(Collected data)
------------------------

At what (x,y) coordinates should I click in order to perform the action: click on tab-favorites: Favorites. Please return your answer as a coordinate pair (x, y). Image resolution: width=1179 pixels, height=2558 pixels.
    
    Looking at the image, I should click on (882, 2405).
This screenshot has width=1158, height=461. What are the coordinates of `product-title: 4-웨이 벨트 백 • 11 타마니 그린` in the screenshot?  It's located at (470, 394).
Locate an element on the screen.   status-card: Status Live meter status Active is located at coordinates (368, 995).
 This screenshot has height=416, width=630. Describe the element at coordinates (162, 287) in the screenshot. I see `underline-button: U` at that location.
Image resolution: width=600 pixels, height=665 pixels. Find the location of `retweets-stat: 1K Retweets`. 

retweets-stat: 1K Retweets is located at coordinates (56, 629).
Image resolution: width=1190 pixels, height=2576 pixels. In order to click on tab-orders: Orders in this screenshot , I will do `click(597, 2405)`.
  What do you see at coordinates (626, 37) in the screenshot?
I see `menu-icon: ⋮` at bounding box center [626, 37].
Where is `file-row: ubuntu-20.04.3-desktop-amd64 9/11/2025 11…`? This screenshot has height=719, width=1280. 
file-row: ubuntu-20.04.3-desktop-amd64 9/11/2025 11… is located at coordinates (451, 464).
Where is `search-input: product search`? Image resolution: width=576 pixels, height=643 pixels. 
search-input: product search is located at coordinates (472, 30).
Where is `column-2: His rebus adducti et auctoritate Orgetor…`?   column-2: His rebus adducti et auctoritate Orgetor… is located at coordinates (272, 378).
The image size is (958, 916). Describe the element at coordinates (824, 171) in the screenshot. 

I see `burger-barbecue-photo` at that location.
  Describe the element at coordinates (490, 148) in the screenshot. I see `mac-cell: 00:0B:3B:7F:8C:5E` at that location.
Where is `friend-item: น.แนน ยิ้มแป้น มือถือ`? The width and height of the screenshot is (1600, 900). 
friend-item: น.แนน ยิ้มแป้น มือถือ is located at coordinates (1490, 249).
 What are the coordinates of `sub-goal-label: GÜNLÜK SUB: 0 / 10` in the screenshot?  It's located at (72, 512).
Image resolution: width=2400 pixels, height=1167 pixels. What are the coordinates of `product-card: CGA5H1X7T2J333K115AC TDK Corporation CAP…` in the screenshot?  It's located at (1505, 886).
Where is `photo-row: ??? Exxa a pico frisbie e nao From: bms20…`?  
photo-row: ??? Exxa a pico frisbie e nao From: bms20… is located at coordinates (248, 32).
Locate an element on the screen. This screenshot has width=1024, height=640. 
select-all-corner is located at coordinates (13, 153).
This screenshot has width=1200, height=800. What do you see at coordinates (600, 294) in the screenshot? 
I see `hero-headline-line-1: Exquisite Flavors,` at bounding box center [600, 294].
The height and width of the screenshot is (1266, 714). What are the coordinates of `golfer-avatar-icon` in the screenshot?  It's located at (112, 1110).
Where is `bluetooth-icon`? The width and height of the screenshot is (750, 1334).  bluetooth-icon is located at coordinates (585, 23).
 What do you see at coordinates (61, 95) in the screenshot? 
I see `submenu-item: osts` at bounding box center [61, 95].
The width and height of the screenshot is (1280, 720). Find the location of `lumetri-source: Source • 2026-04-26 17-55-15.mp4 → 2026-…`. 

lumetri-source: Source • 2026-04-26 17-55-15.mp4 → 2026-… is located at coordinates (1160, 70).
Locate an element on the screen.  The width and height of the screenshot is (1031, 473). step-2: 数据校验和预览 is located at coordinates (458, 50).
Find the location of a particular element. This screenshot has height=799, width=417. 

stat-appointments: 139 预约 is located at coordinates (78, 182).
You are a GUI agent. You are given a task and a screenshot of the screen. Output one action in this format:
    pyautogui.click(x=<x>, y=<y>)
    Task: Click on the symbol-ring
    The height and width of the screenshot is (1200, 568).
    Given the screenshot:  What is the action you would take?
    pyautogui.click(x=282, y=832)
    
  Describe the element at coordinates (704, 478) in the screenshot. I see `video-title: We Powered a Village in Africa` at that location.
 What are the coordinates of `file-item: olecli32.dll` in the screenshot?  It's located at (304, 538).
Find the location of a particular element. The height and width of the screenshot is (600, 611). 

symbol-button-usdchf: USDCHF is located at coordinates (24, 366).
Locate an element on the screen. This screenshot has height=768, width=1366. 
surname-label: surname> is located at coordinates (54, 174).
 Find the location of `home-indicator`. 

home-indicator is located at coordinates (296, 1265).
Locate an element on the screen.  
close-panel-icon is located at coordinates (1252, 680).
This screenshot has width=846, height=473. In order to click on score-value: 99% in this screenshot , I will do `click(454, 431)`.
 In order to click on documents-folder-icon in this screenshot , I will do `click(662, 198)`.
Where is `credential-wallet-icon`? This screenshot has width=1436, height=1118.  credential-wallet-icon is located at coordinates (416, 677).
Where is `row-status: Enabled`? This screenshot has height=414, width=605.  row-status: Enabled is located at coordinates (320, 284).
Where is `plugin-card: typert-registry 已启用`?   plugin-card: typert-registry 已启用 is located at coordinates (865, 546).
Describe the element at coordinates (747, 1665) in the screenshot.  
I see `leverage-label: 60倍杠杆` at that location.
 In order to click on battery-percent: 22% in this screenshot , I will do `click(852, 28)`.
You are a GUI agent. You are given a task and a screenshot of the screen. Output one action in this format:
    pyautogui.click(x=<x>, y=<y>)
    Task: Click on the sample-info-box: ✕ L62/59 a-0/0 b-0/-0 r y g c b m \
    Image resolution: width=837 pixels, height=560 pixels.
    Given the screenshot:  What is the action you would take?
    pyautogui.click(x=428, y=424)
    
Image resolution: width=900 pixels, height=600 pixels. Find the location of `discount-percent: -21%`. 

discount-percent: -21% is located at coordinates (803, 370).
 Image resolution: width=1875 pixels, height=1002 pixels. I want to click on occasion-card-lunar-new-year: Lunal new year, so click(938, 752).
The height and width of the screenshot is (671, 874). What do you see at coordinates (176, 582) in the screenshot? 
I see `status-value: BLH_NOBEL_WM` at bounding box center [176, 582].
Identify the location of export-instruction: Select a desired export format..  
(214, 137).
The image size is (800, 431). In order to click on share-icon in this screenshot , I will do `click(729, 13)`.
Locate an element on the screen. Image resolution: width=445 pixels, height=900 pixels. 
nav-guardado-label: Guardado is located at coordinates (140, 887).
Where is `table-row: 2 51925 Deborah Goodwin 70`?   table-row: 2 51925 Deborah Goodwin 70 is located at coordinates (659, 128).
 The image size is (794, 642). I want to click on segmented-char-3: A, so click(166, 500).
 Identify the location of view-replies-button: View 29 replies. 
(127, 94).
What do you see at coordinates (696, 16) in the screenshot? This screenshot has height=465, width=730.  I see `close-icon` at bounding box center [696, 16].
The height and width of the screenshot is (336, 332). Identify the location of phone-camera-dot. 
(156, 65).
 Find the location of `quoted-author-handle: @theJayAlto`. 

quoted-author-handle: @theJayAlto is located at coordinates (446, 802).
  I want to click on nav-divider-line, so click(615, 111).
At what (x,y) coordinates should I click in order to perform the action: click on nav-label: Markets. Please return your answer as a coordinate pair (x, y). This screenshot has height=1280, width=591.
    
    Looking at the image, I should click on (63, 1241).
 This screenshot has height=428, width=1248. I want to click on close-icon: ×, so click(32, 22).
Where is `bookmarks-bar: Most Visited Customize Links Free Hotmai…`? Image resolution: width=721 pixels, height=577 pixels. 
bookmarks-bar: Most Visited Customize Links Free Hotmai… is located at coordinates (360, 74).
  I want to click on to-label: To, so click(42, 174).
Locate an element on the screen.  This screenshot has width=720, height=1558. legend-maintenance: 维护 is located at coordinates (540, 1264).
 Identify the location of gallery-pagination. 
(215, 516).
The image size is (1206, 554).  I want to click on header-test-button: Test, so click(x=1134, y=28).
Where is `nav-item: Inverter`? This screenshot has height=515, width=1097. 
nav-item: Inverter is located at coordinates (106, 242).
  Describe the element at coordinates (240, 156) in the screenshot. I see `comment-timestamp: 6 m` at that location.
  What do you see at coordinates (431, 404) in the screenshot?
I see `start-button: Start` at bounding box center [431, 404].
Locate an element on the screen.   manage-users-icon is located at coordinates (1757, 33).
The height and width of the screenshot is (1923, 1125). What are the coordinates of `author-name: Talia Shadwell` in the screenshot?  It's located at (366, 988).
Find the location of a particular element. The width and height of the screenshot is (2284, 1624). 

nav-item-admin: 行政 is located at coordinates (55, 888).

------------------------

[WHAT TO DO] Arrange everything from the start of the items above down to the line containing "Looking at the image, I should click on (882, 2405)." as a numbered list, leaving out any blank lines.

[WRITTEN ANSWER]
1. At what (x,y) coordinates should I click in order to perform the action: click on tab-favorites: Favorites. Please return your answer as a coordinate pair (x, y). Image resolution: width=1179 pixels, height=2558 pixels.
2.     Looking at the image, I should click on (882, 2405).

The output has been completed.